**TASK ITEM:** All of the listing should be returned as written, apart from any picture in it.

%%

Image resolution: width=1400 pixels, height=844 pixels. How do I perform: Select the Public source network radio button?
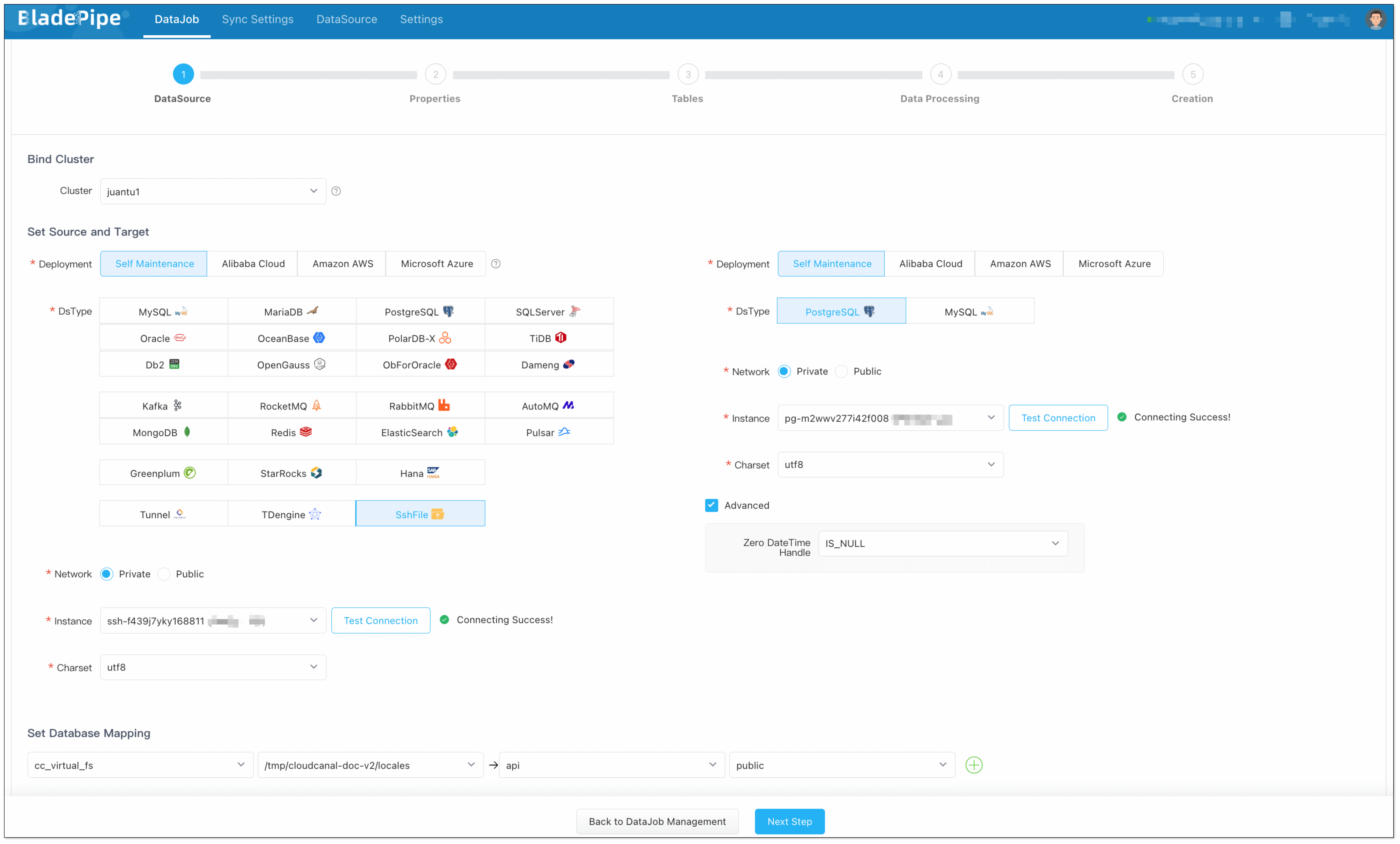164,574
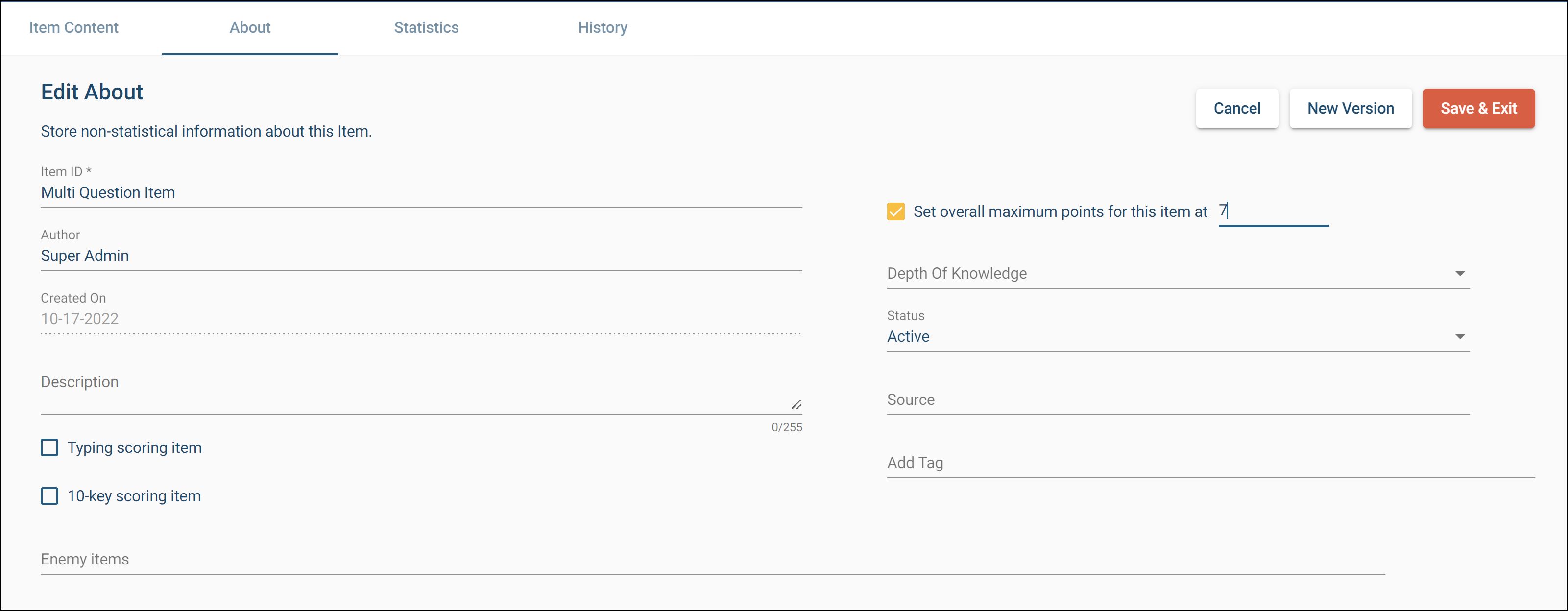Open the Statistics tab
This screenshot has width=1568, height=611.
pyautogui.click(x=426, y=27)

%%

**REPLY TO THE TASK:**
Image resolution: width=1400 pixels, height=844 pixels. How do I perform: Select the Public source network radio button?
164,574
Open the Statistics tab
This screenshot has width=1568, height=611.
pyautogui.click(x=426, y=27)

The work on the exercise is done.